Vasca da 25 metri, le volte lente in 30-35″, la veloce in 22″ circa, quella pinnata in 18″.

Domani presumo non riuscirò nenache a infilare la canicia per i dolori, ma magari no.

Ora magari nei prossimi giorni tocca alla bici, che è quasi primavera, anche se non si direbbe.

 

Alla prossima

Slow Foot

Mezzoretta appena appena ad un ritmo da 5’/km circa che dopo una nuova pausa per mal di gola e voce in cantina mi pare un ritmo quasi forsennato.

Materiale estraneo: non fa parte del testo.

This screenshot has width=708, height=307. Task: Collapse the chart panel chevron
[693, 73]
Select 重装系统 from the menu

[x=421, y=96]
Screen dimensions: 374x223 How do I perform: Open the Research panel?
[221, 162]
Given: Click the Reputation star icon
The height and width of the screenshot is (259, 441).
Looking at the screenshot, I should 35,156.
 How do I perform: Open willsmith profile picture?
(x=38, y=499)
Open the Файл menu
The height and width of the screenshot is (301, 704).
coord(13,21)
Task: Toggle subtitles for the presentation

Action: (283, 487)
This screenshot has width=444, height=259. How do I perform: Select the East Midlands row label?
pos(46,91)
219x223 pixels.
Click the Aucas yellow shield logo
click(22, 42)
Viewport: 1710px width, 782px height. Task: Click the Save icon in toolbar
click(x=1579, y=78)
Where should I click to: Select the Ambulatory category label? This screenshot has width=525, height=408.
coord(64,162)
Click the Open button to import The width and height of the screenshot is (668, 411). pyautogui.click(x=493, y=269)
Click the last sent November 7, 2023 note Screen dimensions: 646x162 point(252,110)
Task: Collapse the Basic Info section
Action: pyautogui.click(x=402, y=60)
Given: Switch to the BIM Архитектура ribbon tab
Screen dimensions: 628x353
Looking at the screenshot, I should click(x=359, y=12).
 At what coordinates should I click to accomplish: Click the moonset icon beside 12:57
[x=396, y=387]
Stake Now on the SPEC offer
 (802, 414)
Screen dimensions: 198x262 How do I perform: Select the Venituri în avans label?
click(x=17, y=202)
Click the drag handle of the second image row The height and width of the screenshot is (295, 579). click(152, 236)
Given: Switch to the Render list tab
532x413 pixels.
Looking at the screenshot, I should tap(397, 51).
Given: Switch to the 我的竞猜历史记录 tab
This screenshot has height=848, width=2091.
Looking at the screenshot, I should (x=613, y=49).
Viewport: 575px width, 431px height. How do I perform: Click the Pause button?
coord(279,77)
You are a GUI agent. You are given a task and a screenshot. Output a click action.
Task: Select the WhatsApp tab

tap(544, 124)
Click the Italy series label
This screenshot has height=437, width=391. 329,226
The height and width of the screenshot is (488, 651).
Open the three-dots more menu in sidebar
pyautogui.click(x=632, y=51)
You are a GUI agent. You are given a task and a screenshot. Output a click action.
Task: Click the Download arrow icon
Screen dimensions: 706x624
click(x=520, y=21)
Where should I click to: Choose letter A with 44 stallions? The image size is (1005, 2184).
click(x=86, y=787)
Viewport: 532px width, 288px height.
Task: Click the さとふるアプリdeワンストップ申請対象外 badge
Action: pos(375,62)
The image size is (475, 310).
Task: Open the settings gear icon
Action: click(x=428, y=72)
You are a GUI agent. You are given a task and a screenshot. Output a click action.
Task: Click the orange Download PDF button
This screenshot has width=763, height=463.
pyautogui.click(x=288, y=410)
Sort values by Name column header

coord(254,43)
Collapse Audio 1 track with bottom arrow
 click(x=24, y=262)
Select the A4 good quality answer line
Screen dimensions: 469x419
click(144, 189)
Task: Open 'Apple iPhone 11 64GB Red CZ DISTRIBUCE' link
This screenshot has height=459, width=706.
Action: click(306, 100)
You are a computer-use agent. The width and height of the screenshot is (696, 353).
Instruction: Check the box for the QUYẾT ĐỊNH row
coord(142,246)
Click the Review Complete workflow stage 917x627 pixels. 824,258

Uno scambio di sms con un più che conoscente che magari diventerà amico di sport, mi prospetta la possibilità di nuotare qualche volta alle 7 del mattino prossimamente, e poi io sto fremendo per tornare un po’ in bici a far salite, soprattutto dopo aver letto Imerio, direttamente ricevuto con dedica dell’autore: il libro che forse piacerebbe anche a Max, è edito da una casa editrice sensibile che forse pubblicherebbe anche un libro dei suoi. Scritto per buona parte in dialetto veneto, mi pare riconciliare un terrone come me con un popolo che fino a ieri non mi ispirava gran simpatia, percependo peraltro di esser ricambiato. E’ il bello dello sport, è il bello dei libri. Ed è ancor più bello se i libri parlano insieme di uomini e di sport.